Chapter 5 Checking for Robustness

Once you have assessed and potentially improved the computational reproducibility of the display items for a claim within a paper, you can determine these results’ robustness by modifying some analytic choices and reporting their subsequent effects on the estimates of interest, i.e., conducting robustness checks. The universe of robustness checks can be very large (potentially infinite!) and pertain to data analysis and data cleaning. The SSRP distinguishes between reasonable and feasible robustness checks.

Reasonable robustness checks (Simonsohn et. al., 2018) are (i) sensible tests of the research question, (ii) expected to be statistically valid, and (iii) not redundant with other specifications in the set. The set of feasible robustness checks is defined by all the specifications that can be computationally reproduced. We assume that the specifications already published in the paper are part of the set of reasonable specifications.

Universe of robustness tests and its elementsUniverse of robustness tests and its elementsUniverse of robustness tests and its elementsUniverse of robustness tests and its elements

Figure 5.1: Universe of robustness tests and its elements

The size of the set of feasible robustness checks, and the likelihood that it contains reasonable specifications, will depend on the current level of reproducibility of the results that support a claim. The idea is illustrated in Figure 5.1. At Levels 1-2, it is impossible to perform additional robustness checks because there are no data to work with. It may be possible to perform additional robustness checks for claims supported by display items reproducible at Levels 3-4, but not using the estimates declared in Scoping (because the display items are not computationally reproducible from analysis data). It is possible to conduct additional robustness checks to validate the core conclusions of a claim based on a display item reproducible at Level 5. Finally, claims associated with display items reproducible at Level 6 or higher allow for robustness checks that involve variable definitions and other types of analytical choices.

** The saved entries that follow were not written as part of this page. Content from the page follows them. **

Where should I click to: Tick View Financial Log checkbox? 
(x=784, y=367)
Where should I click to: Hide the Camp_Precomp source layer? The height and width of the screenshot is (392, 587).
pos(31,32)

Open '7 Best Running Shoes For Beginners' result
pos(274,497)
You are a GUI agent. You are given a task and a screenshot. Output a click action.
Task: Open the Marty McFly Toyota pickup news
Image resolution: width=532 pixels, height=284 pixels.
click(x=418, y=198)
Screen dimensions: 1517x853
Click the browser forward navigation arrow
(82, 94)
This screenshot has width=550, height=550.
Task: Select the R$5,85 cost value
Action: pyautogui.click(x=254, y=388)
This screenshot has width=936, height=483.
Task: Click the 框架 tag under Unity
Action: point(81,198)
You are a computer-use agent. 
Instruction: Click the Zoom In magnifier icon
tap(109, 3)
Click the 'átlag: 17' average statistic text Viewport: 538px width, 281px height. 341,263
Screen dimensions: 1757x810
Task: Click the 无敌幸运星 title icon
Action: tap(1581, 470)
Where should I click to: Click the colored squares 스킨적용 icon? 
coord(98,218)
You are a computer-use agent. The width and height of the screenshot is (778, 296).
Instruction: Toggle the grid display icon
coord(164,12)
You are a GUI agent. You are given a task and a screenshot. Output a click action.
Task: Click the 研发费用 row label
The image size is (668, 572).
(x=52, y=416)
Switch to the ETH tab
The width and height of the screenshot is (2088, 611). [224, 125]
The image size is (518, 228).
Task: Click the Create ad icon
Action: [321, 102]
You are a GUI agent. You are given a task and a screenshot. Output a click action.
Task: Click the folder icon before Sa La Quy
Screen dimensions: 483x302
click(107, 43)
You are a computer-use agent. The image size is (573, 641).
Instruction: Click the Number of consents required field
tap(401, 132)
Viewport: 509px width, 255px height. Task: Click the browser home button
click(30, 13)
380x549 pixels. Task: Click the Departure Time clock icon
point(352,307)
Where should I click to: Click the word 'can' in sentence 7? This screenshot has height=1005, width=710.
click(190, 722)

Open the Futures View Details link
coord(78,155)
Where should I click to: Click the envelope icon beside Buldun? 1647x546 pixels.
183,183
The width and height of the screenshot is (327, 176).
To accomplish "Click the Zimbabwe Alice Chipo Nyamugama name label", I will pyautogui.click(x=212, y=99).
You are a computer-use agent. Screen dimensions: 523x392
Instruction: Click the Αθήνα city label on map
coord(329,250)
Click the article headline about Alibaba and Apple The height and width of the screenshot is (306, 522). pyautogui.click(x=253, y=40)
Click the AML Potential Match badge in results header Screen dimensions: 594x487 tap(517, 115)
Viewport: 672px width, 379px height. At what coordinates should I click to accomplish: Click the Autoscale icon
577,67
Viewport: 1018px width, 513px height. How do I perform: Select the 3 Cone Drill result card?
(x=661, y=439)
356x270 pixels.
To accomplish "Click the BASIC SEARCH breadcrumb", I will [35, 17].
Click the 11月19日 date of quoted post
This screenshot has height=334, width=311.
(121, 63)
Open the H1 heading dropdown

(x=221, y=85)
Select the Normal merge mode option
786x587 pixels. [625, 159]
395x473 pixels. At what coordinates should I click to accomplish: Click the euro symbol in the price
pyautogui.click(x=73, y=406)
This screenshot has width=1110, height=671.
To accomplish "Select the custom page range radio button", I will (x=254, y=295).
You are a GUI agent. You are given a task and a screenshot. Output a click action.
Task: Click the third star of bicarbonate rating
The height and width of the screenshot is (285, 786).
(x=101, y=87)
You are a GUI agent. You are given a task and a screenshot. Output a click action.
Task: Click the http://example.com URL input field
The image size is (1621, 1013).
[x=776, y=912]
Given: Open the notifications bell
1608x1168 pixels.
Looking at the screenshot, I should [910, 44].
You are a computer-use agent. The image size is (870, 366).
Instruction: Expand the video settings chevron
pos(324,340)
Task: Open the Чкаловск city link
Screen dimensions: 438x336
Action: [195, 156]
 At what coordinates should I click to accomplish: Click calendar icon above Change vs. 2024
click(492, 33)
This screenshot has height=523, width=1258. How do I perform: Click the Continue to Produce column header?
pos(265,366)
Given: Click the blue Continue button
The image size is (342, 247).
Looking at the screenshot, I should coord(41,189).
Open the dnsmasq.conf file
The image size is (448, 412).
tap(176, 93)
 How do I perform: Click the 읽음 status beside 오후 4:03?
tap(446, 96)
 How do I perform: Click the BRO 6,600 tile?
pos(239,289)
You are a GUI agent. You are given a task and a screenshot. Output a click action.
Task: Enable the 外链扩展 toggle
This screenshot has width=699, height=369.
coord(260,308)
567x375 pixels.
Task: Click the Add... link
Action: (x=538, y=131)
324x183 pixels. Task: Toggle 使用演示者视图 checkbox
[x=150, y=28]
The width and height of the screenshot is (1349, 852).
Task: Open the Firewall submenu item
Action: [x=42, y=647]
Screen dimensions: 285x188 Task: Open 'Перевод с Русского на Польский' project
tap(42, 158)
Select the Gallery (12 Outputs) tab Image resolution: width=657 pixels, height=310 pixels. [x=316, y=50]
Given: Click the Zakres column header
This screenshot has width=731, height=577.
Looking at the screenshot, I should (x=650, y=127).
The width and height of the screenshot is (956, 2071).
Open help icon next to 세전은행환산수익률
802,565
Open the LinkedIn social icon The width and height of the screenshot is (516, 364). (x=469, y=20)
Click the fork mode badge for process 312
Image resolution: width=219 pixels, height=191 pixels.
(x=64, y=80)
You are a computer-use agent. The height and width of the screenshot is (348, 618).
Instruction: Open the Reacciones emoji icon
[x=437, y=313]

The number of feasible robustness checks grows exponentially with improved reproducibility. For example, when checking the robustness of a new variable definition, you could test alternative variable definitions and changes in the main estimate under an alternative variable definition.

Robustness is assessed at the claim level (see the diagram with a typical paper’s components 0.3). There may be several specifications presented in the paper for a given claim, one of which the authors (or you, if the authors did not indicate) have chosen as the main or preferred specification. Identify which display item contains this specification and refer to the reproduction tree to identify the code files in which you can modify a computational choice. Using the example tree discussed in the Assessment stage, we can obtain the following (we removed the data files for simplicity). This simplified tree provides a list of potential files in which you can test different specifications:

        table1.tex (contains preferred specification of a given claim)
            |___[code] analysis.R
                    |___[code] final_merge.do
                            |___[code] clean_merged_1_2.do
                            |       |___[code] merge_1_2.do
                            |               |___[code] clean_raw_1.py
                            |               |___[code] clean_raw_2.py
                            |___[code] clean_merged_3_4.do
                                    |___[code] merge_3_4.do
                                            |___[code] clean_raw_3.py
                                            |___[code] clean_raw_4.py

Here we suggest two types of contributions to robustness checks: (1) increasing the number of feasible robustness checks by identifying key analytical choices in code scripts and (2) justifying and testing reasonable specifications within the set of feasible checks. Both contributions should be recorded on the SSRP Platform and be linked to specific files in the reproduction package.

5.1 Feasible robustness checks: increasing the number of feasible specifications

Increasing the number of feasible robustness checks requires identifying the specific line(s) in the code scripts that execute an analytical choice. An advantage of this type of contribution is that you don’t need to have an in-depth knowledge of the paper and its methodology to contribute. This allows you to potentially map several code files, achieve a broader understanding of the paper, and build on top of others’ work. The disadvantage is that you are not expected to test and justify the reasonableness of alternative specifications.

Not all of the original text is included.